Material provided
-- Begin --

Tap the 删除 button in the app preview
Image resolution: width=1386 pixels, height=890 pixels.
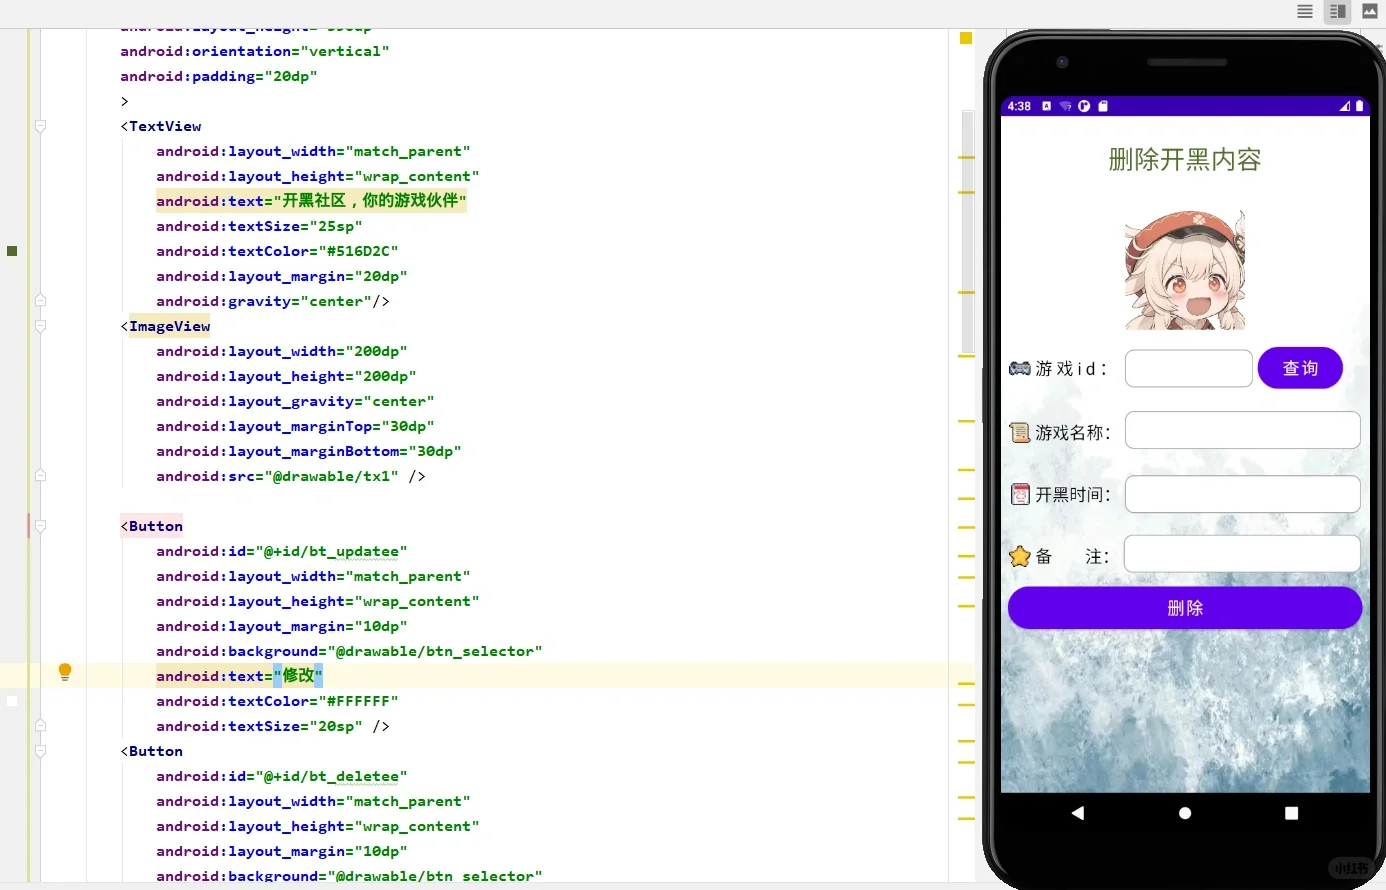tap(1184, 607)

-- End --
-- Begin --

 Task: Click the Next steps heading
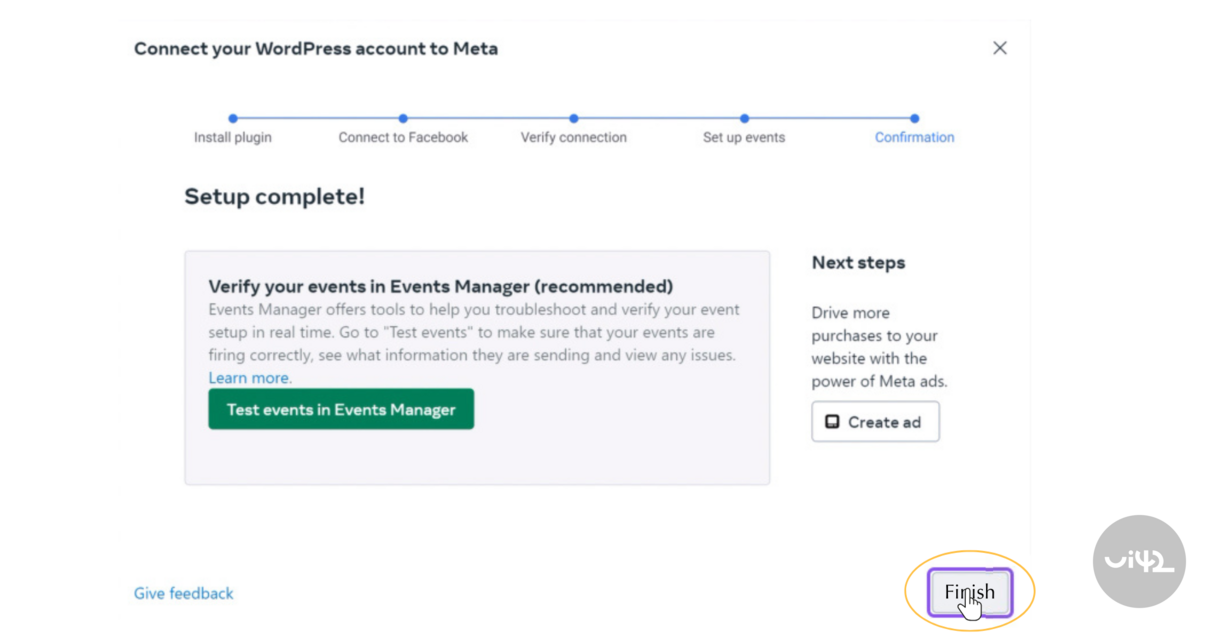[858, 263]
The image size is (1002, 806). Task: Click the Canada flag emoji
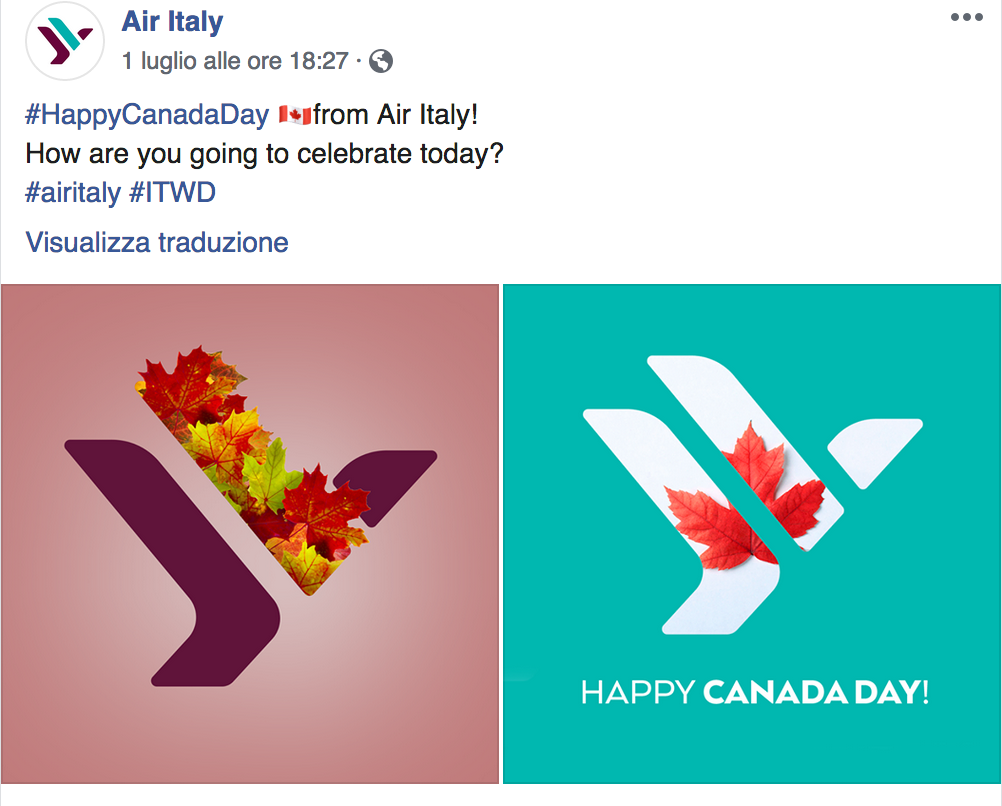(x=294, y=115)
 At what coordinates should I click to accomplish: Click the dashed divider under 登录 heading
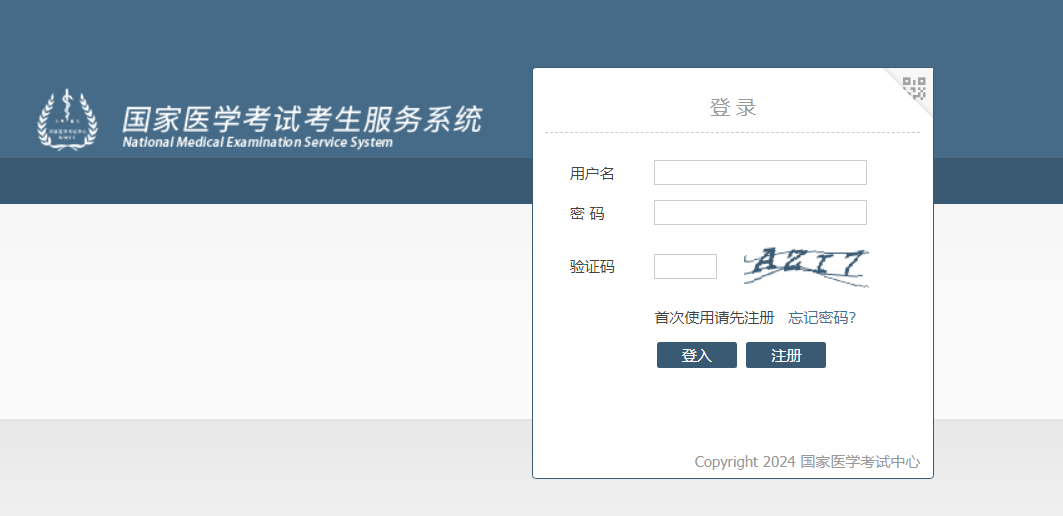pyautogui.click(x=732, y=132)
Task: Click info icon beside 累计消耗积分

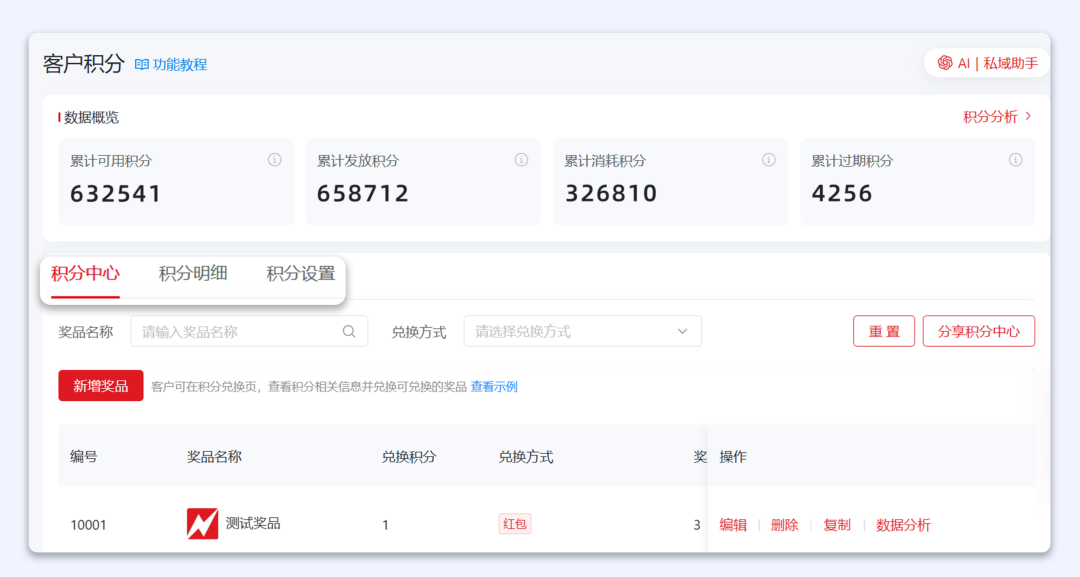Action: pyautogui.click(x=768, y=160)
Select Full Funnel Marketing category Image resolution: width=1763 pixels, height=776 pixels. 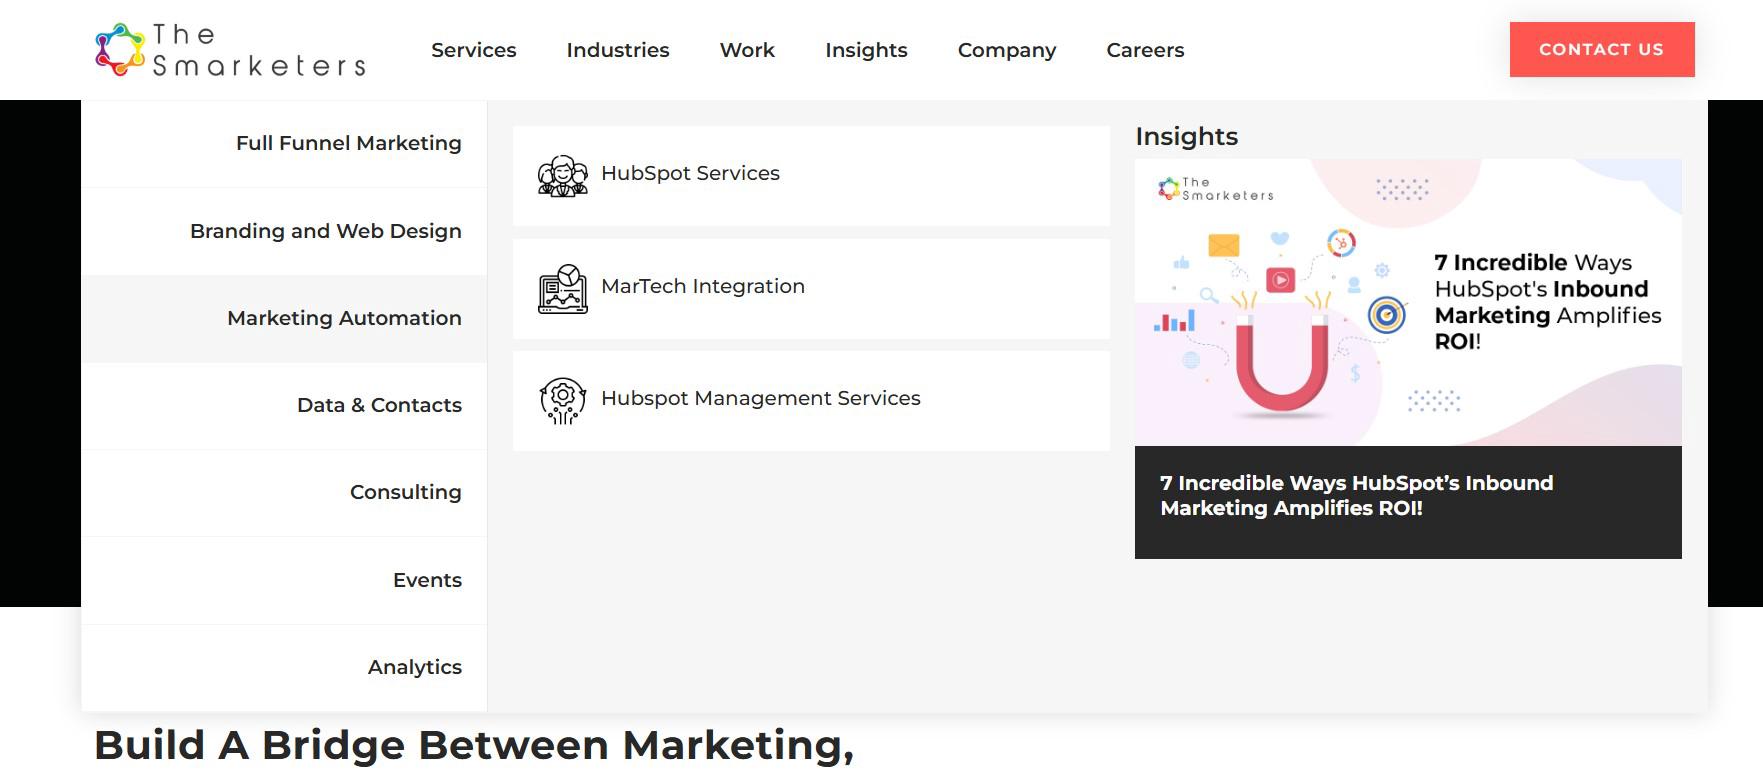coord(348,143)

-- End --

Directions
From the items, pull out every line that contains the word "heading".

Exercise response
 Task: Click the Next steps heading
 At what coordinates should I click to accomplish: Click the dashed divider under 登录 heading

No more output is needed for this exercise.